Task: Reproduce the comments on UTF-8 and surrogates below word for word, from "I would say" up to and including "themselves with surrogates.".

Selected passage:

========================================================================

I would say "differs between".

   Thus, in theory, if a
   specification requires that input data be encoded with UTF-8,
   implementors should never have to concern themselves with surrogates.

This sentence doesn't make sense to me.  If a specification requires
something, there is no "in theory" which implies that the input data
will conform to the specification.  Perhaps something like

   Section 3.9 of [UNICODE] makes it clear that a UTF-8 byte sequence
   which would map to a surrogate is ill-formed.  If a specification
   requires that input data be encoded with UTF-8, and all input were
   well-formed, implementors would never have to concern themselves
   with surrogates.

But it's not clear to me that the second sentence adds any useful
information.  It seems that the paragraph could just continue with the
next sentence:

   Unfortunately, industry experience teaches that problematic code
   points, including surrogates, can and do occur in program input where
   the source of input data is not controlled by the implementor.

If the source of the data is controlled by the implementor, it isn't
"input".  So it seems to me that "where the source of input data is
not controlled by the implementor" can be omitted.

   In
   particular, the specification of JSON allows any code point to appear
   in object member names and string values [RFC8259]; the following is
   a conforming JSON text:

It seems like this should start a new paragraph, and be prefixed with
"For example,".

========================================================================

Supplied information:
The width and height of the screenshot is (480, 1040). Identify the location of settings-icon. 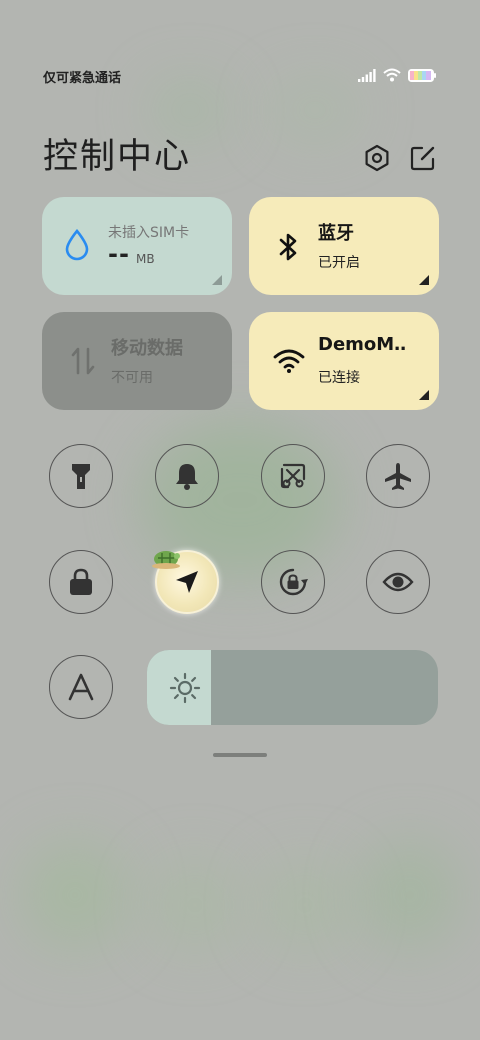
(377, 158).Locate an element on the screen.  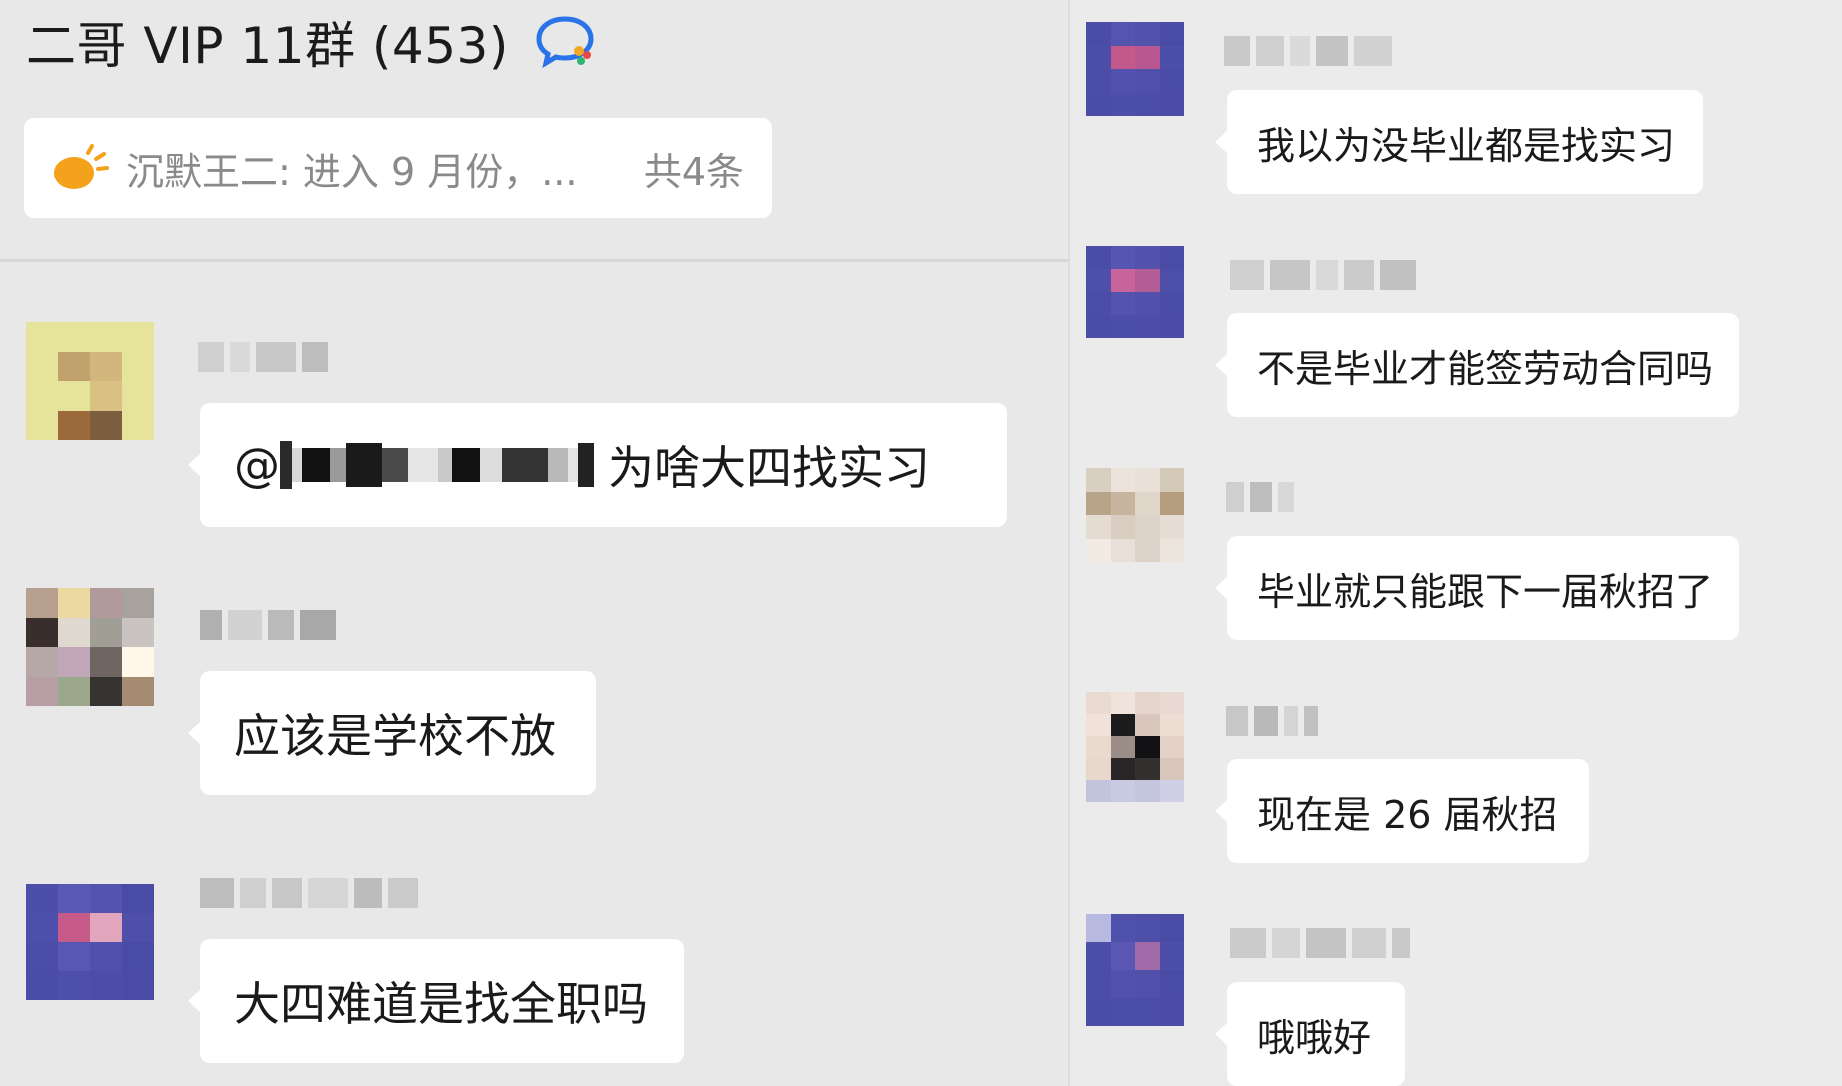
message-text: 大四难道是找全职吗 is located at coordinates (441, 1004).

========================================================================

Reply:
I would say "differs between".

   Thus, in theory, if a
   specification requires that input data be encoded with UTF-8,
   implementors should never have to concern themselves with surrogates.